▶ **Directions**: Copy out every one of the entries below word for word, leaving each line unchanged.

START Dataset extract

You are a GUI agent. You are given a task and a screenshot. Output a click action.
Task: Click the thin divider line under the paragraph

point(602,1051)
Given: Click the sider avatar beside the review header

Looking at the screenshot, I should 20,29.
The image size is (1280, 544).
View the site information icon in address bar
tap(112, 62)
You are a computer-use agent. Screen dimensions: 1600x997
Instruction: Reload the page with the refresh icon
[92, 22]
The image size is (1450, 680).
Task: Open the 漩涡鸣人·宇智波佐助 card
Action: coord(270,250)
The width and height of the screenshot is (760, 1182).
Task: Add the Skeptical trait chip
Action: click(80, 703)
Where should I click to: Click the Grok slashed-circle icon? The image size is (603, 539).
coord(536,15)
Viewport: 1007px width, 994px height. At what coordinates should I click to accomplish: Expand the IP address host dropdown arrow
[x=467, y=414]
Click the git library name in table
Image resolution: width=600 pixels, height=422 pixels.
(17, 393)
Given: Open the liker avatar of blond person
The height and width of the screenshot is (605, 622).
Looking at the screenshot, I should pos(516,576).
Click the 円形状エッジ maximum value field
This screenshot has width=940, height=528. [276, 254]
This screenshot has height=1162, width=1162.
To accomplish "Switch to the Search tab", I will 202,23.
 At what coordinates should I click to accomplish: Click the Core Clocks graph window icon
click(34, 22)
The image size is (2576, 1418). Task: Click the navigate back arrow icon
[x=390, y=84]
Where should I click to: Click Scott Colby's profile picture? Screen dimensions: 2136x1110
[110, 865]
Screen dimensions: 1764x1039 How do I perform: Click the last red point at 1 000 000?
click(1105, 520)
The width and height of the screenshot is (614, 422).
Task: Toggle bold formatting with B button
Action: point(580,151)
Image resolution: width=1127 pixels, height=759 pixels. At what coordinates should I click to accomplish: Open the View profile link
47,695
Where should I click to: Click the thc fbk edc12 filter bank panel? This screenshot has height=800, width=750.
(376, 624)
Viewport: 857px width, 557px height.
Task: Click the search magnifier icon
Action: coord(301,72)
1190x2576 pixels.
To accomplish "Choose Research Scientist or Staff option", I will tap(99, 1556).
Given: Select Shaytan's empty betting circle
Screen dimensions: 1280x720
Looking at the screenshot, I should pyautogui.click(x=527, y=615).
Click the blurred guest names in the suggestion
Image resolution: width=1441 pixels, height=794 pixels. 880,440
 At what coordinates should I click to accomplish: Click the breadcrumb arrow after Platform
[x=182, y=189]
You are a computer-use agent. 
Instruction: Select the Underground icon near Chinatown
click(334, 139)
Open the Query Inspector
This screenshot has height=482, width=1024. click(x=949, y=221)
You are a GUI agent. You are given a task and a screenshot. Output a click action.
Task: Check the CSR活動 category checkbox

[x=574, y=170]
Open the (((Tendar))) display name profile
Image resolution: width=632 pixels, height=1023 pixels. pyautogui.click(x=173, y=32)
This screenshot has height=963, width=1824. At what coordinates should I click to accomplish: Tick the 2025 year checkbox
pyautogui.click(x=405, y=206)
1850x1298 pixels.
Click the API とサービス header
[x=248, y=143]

END Dataset extract

▶ **Solved exercise**:
You are a GUI agent. You are given a task and a screenshot. Output a click action.
Task: Click the thin divider line under the paragraph

point(602,1051)
Given: Click the sider avatar beside the review header

Looking at the screenshot, I should 20,29.
The image size is (1280, 544).
View the site information icon in address bar
tap(112, 62)
You are a computer-use agent. Screen dimensions: 1600x997
Instruction: Reload the page with the refresh icon
[92, 22]
The image size is (1450, 680).
Task: Open the 漩涡鸣人·宇智波佐助 card
Action: coord(270,250)
The width and height of the screenshot is (760, 1182).
Task: Add the Skeptical trait chip
Action: click(80, 703)
Where should I click to: Click the Grok slashed-circle icon? The image size is (603, 539).
coord(536,15)
Viewport: 1007px width, 994px height. At what coordinates should I click to accomplish: Expand the IP address host dropdown arrow
[x=467, y=414]
Click the git library name in table
Image resolution: width=600 pixels, height=422 pixels.
(17, 393)
Given: Open the liker avatar of blond person
The height and width of the screenshot is (605, 622).
Looking at the screenshot, I should pos(516,576).
Click the 円形状エッジ maximum value field
This screenshot has width=940, height=528. [276, 254]
This screenshot has height=1162, width=1162.
To accomplish "Switch to the Search tab", I will 202,23.
 At what coordinates should I click to accomplish: Click the Core Clocks graph window icon
click(34, 22)
The image size is (2576, 1418). Task: Click the navigate back arrow icon
[x=390, y=84]
Where should I click to: Click Scott Colby's profile picture? Screen dimensions: 2136x1110
[110, 865]
Screen dimensions: 1764x1039 How do I perform: Click the last red point at 1 000 000?
click(1105, 520)
The width and height of the screenshot is (614, 422).
Task: Toggle bold formatting with B button
Action: point(580,151)
Image resolution: width=1127 pixels, height=759 pixels. At what coordinates should I click to accomplish: Open the View profile link
47,695
Where should I click to: Click the thc fbk edc12 filter bank panel? This screenshot has height=800, width=750.
(376, 624)
Viewport: 857px width, 557px height.
Task: Click the search magnifier icon
Action: coord(301,72)
1190x2576 pixels.
To accomplish "Choose Research Scientist or Staff option", I will tap(99, 1556).
Given: Select Shaytan's empty betting circle
Screen dimensions: 1280x720
Looking at the screenshot, I should pyautogui.click(x=527, y=615).
Click the blurred guest names in the suggestion
Image resolution: width=1441 pixels, height=794 pixels. 880,440
 At what coordinates should I click to accomplish: Click the breadcrumb arrow after Platform
[x=182, y=189]
You are a computer-use agent. 
Instruction: Select the Underground icon near Chinatown
click(334, 139)
Open the Query Inspector
This screenshot has height=482, width=1024. click(x=949, y=221)
You are a GUI agent. You are given a task and a screenshot. Output a click action.
Task: Check the CSR活動 category checkbox

[x=574, y=170]
Open the (((Tendar))) display name profile
Image resolution: width=632 pixels, height=1023 pixels. pyautogui.click(x=173, y=32)
This screenshot has height=963, width=1824. At what coordinates should I click to accomplish: Tick the 2025 year checkbox
pyautogui.click(x=405, y=206)
1850x1298 pixels.
Click the API とサービス header
[x=248, y=143]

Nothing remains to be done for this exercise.